Monday, March 16, 2026

Big Farma: Medication chemicals found in leaves of widely grown crops

16.03.2026,dpa


Photo: Sebastian Kahnert/dpa


Carrots, lettuce and tomatoes are part of many a five-a-day eating regimen, be that for the beta-carotene essential for maintaining good vision or the Vitamin C that helps ward off colds.

As it turns out, the commonly eaten trio have an unheralded property: Their leaves soak up chemicals used to treat conditions such as depression and seizures.

A team of scientists at Johns Hopkins University (JHU) in the US found that when the vegetables are irrigated with treated wastewater - an increasingly common practice when farming where freshwater is scarce - they retain multi-use chemicals such as carbamazepine, lamotrigine, amitriptyline and fluoxetine.

These compounds, often used to treat depression, bipolar disorder and seizures, are also found in wastewater used in irrigation.

The researchers found that tomato leaves “contained a concentration of pharmaceuticals more than 200 times higher than that of their fruits,” while for carrots, the difference was sevenfold.

Is this bad for consumer health? The jury remains out on the exact impact of this finding, and the researchers say the concentrations found are not a "cause for alarm."

"Just because these medications are commonly found in treated wastewater doesn't mean they'll have any meaningful impact on the plant or plant consumer," said co-author Carsten Prasse.

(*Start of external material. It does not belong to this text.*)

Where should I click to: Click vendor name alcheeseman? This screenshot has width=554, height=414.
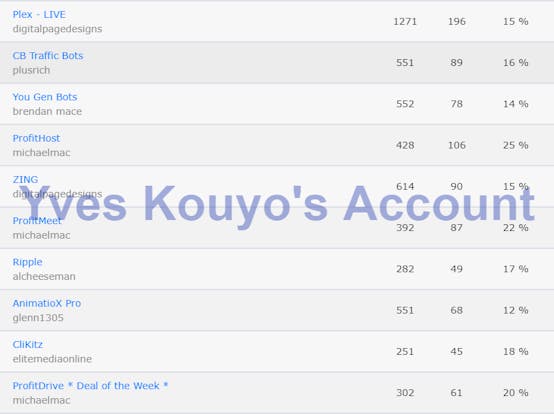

The research was published in the journal Environmental Science and Technology as part of what JHU described as “an effort to explore the safety of using municipal wastewater, most commonly after being filtered through treatment facilities, to irrigate crops.”

"To continue to use wastewater safely, we need a more sophisticated understanding of where and how crop species metabolize, or break down, agents in the water," said Daniella Sanchez of JHU.